▶ _What you have to do_: Present every line of the material below as a Markdown table with two columns, No. and Text, numbering the rows in sequence and omitting blank lines.

### Data

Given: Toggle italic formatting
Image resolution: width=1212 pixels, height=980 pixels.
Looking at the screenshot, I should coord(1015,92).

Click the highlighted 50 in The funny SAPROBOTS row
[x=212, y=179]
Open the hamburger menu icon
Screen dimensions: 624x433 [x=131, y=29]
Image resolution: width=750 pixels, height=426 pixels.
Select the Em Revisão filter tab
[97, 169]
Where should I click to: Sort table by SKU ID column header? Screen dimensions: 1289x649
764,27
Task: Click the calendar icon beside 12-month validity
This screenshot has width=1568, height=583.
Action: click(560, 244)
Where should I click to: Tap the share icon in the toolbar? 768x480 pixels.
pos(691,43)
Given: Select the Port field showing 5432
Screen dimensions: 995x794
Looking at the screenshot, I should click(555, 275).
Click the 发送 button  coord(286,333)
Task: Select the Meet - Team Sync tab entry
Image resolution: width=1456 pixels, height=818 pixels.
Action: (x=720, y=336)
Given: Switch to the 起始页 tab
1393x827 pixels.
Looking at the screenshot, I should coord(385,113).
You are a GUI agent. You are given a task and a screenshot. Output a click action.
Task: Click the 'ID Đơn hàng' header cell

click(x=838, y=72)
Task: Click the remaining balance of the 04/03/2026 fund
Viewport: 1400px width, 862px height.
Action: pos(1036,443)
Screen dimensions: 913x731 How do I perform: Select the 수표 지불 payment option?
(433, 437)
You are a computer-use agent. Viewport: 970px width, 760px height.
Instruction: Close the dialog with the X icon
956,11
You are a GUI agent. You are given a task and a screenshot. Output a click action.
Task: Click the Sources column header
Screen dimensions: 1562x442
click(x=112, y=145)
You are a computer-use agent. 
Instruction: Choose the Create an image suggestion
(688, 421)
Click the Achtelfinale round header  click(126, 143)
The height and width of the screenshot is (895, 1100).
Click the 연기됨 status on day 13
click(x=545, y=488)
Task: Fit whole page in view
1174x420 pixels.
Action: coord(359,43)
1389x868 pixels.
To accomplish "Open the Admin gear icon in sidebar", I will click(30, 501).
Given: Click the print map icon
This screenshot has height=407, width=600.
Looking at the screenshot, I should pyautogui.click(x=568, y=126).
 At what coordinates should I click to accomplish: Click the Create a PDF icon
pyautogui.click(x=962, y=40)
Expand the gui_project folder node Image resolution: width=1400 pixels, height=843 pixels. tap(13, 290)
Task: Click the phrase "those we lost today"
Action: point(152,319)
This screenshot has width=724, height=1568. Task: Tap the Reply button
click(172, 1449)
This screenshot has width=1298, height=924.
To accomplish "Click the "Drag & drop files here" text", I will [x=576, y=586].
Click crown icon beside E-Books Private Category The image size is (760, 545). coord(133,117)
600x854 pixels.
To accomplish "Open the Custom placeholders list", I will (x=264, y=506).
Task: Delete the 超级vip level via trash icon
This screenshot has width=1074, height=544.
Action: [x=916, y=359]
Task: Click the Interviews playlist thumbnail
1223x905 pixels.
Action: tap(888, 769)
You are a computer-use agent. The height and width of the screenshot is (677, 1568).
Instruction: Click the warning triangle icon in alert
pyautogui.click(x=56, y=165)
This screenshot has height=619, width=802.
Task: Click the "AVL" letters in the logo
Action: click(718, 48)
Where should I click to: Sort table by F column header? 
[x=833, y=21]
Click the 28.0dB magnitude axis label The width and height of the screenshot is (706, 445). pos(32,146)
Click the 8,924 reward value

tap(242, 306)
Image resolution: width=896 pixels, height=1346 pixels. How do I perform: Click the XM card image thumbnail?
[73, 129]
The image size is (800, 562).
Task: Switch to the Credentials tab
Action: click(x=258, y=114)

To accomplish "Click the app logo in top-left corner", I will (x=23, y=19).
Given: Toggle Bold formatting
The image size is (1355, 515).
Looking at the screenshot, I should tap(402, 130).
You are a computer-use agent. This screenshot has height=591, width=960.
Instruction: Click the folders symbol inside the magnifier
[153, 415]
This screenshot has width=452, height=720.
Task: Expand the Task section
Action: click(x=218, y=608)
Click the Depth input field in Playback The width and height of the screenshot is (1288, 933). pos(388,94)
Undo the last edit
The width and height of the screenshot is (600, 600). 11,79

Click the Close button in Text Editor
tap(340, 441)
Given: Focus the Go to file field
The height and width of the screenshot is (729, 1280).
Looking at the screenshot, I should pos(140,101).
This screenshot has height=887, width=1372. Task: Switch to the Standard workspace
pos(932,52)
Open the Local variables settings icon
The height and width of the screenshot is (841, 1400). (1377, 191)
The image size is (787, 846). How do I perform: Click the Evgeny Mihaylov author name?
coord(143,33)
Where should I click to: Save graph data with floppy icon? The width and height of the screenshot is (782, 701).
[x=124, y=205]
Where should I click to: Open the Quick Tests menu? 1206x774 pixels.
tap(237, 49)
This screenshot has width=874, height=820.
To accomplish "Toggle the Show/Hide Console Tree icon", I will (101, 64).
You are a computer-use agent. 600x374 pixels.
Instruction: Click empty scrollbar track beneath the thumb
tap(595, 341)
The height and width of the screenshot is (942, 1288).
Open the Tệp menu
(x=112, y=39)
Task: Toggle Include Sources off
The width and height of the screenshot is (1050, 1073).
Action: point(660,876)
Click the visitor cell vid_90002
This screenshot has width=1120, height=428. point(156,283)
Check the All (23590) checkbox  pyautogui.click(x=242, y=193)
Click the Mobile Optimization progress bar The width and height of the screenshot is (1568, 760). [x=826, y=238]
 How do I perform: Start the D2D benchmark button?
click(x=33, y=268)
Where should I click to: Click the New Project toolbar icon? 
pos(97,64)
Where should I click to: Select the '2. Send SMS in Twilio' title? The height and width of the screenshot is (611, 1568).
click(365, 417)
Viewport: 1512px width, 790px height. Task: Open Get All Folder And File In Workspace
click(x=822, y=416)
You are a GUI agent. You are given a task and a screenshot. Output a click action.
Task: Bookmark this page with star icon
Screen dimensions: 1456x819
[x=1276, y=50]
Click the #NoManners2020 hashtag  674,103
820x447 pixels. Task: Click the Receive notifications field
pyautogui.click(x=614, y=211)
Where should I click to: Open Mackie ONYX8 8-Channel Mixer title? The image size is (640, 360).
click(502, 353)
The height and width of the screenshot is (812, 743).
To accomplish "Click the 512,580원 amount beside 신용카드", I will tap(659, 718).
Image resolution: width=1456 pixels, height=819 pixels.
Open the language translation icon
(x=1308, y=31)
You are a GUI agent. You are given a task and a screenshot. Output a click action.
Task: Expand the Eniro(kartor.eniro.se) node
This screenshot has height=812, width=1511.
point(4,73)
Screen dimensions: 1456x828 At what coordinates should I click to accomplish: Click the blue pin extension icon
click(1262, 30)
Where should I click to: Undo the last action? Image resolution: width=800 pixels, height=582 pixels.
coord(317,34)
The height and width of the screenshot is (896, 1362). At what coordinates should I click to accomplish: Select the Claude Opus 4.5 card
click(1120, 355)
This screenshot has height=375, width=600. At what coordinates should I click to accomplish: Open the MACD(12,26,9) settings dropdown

######

▶ _Written reply_:
| No. | Text |
|---|---|
| 1 | Given: Toggle italic formatting |
| 2 | Image resolution: width=1212 pixels, height=980 pixels. |
| 3 | Looking at the screenshot, I should coord(1015,92). |
| 4 | Click the highlighted 50 in The funny SAPROBOTS row |
| 5 | [x=212, y=179] |
| 6 | Open the hamburger menu icon |
| 7 | Screen dimensions: 624x433 [x=131, y=29] |
| 8 | Image resolution: width=750 pixels, height=426 pixels. |
| 9 | Select the Em Revisão filter tab |
| 10 | [97, 169] |
| 11 | Where should I click to: Sort table by SKU ID column header? Screen dimensions: 1289x649 |
| 12 | 764,27 |
| 13 | Task: Click the calendar icon beside 12-month validity |
| 14 | This screenshot has width=1568, height=583. |
| 15 | Action: click(560, 244) |
| 16 | Where should I click to: Tap the share icon in the toolbar? 768x480 pixels. |
| 17 | pos(691,43) |
| 18 | Given: Select the Port field showing 5432 |
| 19 | Screen dimensions: 995x794 |
| 20 | Looking at the screenshot, I should click(555, 275). |
| 21 | Click the 发送 button  coord(286,333) |
| 22 | Task: Select the Meet - Team Sync tab entry |
| 23 | Image resolution: width=1456 pixels, height=818 pixels. |
| 24 | Action: (x=720, y=336) |
| 25 | Given: Switch to the 起始页 tab |
| 26 | 1393x827 pixels. |
| 27 | Looking at the screenshot, I should coord(385,113). |
| 28 | You are a GUI agent. You are given a task and a screenshot. Output a click action. |
| 29 | Task: Click the 'ID Đơn hàng' header cell |
| 30 | click(x=838, y=72) |
| 31 | Task: Click the remaining balance of the 04/03/2026 fund |
| 32 | Viewport: 1400px width, 862px height. |
| 33 | Action: pos(1036,443) |
| 34 | Screen dimensions: 913x731 How do I perform: Select the 수표 지불 payment option? |
| 35 | (433, 437) |
| 36 | You are a computer-use agent. Viewport: 970px width, 760px height. |
| 37 | Instruction: Close the dialog with the X icon |
| 38 | 956,11 |
| 39 | You are a GUI agent. You are given a task and a screenshot. Output a click action. |
| 40 | Task: Click the Sources column header |
| 41 | Screen dimensions: 1562x442 |
| 42 | click(x=112, y=145) |
| 43 | You are a computer-use agent.  |
| 44 | Instruction: Choose the Create an image suggestion |
| 45 | (688, 421) |
| 46 | Click the Achtelfinale round header  click(126, 143) |
| 47 | The height and width of the screenshot is (895, 1100). |
| 48 | Click the 연기됨 status on day 13 |
| 49 | click(x=545, y=488) |
| 50 | Task: Fit whole page in view |
| 51 | 1174x420 pixels. |
| 52 | Action: coord(359,43) |
| 53 | 1389x868 pixels. |
| 54 | To accomplish "Open the Admin gear icon in sidebar", I will click(30, 501). |
| 55 | Given: Click the print map icon |
| 56 | This screenshot has height=407, width=600. |
| 57 | Looking at the screenshot, I should pyautogui.click(x=568, y=126). |
| 58 |  At what coordinates should I click to accomplish: Click the Create a PDF icon |
| 59 | pyautogui.click(x=962, y=40) |
| 60 | Expand the gui_project folder node Image resolution: width=1400 pixels, height=843 pixels. tap(13, 290) |
| 61 | Task: Click the phrase "those we lost today" |
| 62 | Action: point(152,319) |
| 63 | This screenshot has width=724, height=1568. Task: Tap the Reply button |
| 64 | click(172, 1449) |
| 65 | This screenshot has width=1298, height=924. |
| 66 | To accomplish "Click the "Drag & drop files here" text", I will [x=576, y=586]. |
| 67 | Click crown icon beside E-Books Private Category The image size is (760, 545). coord(133,117) |
| 68 | 600x854 pixels. |
| 69 | To accomplish "Open the Custom placeholders list", I will (x=264, y=506). |
| 70 | Task: Delete the 超级vip level via trash icon |
| 71 | This screenshot has width=1074, height=544. |
| 72 | Action: [x=916, y=359] |
| 73 | Task: Click the Interviews playlist thumbnail |
| 74 | 1223x905 pixels. |
| 75 | Action: tap(888, 769) |
| 76 | You are a computer-use agent. The height and width of the screenshot is (677, 1568). |
| 77 | Instruction: Click the warning triangle icon in alert |
| 78 | pyautogui.click(x=56, y=165) |
| 79 | This screenshot has height=619, width=802. |
| 80 | Task: Click the "AVL" letters in the logo |
| 81 | Action: click(718, 48) |
| 82 | Where should I click to: Sort table by F column header?  |
| 83 | [x=833, y=21] |
| 84 | Click the 28.0dB magnitude axis label The width and height of the screenshot is (706, 445). pos(32,146) |
| 85 | Click the 8,924 reward value |
| 86 | tap(242, 306) |
| 87 | Image resolution: width=896 pixels, height=1346 pixels. How do I perform: Click the XM card image thumbnail? |
| 88 | [73, 129] |
| 89 | The image size is (800, 562). |
| 90 | Task: Switch to the Credentials tab |
| 91 | Action: click(x=258, y=114) |
| 92 | To accomplish "Click the app logo in top-left corner", I will (x=23, y=19). |
| 93 | Given: Toggle Bold formatting |
| 94 | The image size is (1355, 515). |
| 95 | Looking at the screenshot, I should tap(402, 130). |
| 96 | You are a computer-use agent. This screenshot has height=591, width=960. |
| 97 | Instruction: Click the folders symbol inside the magnifier |
| 98 | [153, 415] |
| 99 | This screenshot has width=452, height=720. |
| 100 | Task: Expand the Task section |
| 101 | Action: click(x=218, y=608) |
| 102 | Click the Depth input field in Playback The width and height of the screenshot is (1288, 933). pos(388,94) |
| 103 | Undo the last edit |
| 104 | The width and height of the screenshot is (600, 600). 11,79 |
| 105 | Click the Close button in Text Editor |
| 106 | tap(340, 441) |
| 107 | Given: Focus the Go to file field |
| 108 | The height and width of the screenshot is (729, 1280). |
| 109 | Looking at the screenshot, I should pos(140,101). |
| 110 | This screenshot has height=887, width=1372. Task: Switch to the Standard workspace |
| 111 | pos(932,52) |
| 112 | Open the Local variables settings icon |
| 113 | The height and width of the screenshot is (841, 1400). (1377, 191) |
| 114 | The image size is (787, 846). How do I perform: Click the Evgeny Mihaylov author name? |
| 115 | coord(143,33) |
| 116 | Where should I click to: Save graph data with floppy icon? The width and height of the screenshot is (782, 701). |
| 117 | [x=124, y=205] |
| 118 | Where should I click to: Open the Quick Tests menu? 1206x774 pixels. |
| 119 | tap(237, 49) |
| 120 | This screenshot has width=874, height=820. |
| 121 | To accomplish "Toggle the Show/Hide Console Tree icon", I will (101, 64). |
| 122 | You are a computer-use agent. 600x374 pixels. |
| 123 | Instruction: Click empty scrollbar track beneath the thumb |
| 124 | tap(595, 341) |
| 125 | The height and width of the screenshot is (942, 1288). |
| 126 | Open the Tệp menu |
| 127 | (x=112, y=39) |
| 128 | Task: Toggle Include Sources off |
| 129 | The width and height of the screenshot is (1050, 1073). |
| 130 | Action: point(660,876) |
| 131 | Click the visitor cell vid_90002 |
| 132 | This screenshot has width=1120, height=428. point(156,283) |
| 133 | Check the All (23590) checkbox  pyautogui.click(x=242, y=193) |
| 134 | Click the Mobile Optimization progress bar The width and height of the screenshot is (1568, 760). [x=826, y=238] |
| 135 |  How do I perform: Start the D2D benchmark button? |
| 136 | click(x=33, y=268) |
| 137 | Where should I click to: Click the New Project toolbar icon?  |
| 138 | pos(97,64) |
| 139 | Where should I click to: Select the '2. Send SMS in Twilio' title? The height and width of the screenshot is (611, 1568). |
| 140 | click(365, 417) |
| 141 | Viewport: 1512px width, 790px height. Task: Open Get All Folder And File In Workspace |
| 142 | click(x=822, y=416) |
| 143 | You are a GUI agent. You are given a task and a screenshot. Output a click action. |
| 144 | Task: Bookmark this page with star icon |
| 145 | Screen dimensions: 1456x819 |
| 146 | [x=1276, y=50] |
| 147 | Click the #NoManners2020 hashtag  674,103 |
| 148 | 820x447 pixels. Task: Click the Receive notifications field |
| 149 | pyautogui.click(x=614, y=211) |
| 150 | Where should I click to: Open Mackie ONYX8 8-Channel Mixer title? The image size is (640, 360). |
| 151 | click(502, 353) |
| 152 | The height and width of the screenshot is (812, 743). |
| 153 | To accomplish "Click the 512,580원 amount beside 신용카드", I will tap(659, 718). |
| 154 | Image resolution: width=1456 pixels, height=819 pixels. |
| 155 | Open the language translation icon |
| 156 | (x=1308, y=31) |
| 157 | You are a GUI agent. You are given a task and a screenshot. Output a click action. |
| 158 | Task: Expand the Eniro(kartor.eniro.se) node |
| 159 | This screenshot has height=812, width=1511. |
| 160 | point(4,73) |
| 161 | Screen dimensions: 1456x828 At what coordinates should I click to accomplish: Click the blue pin extension icon |
| 162 | click(1262, 30) |
| 163 | Where should I click to: Undo the last action? Image resolution: width=800 pixels, height=582 pixels. |
| 164 | coord(317,34) |
| 165 | The height and width of the screenshot is (896, 1362). At what coordinates should I click to accomplish: Select the Claude Opus 4.5 card |
| 166 | click(1120, 355) |
| 167 | This screenshot has height=375, width=600. At what coordinates should I click to accomplish: Open the MACD(12,26,9) settings dropdown |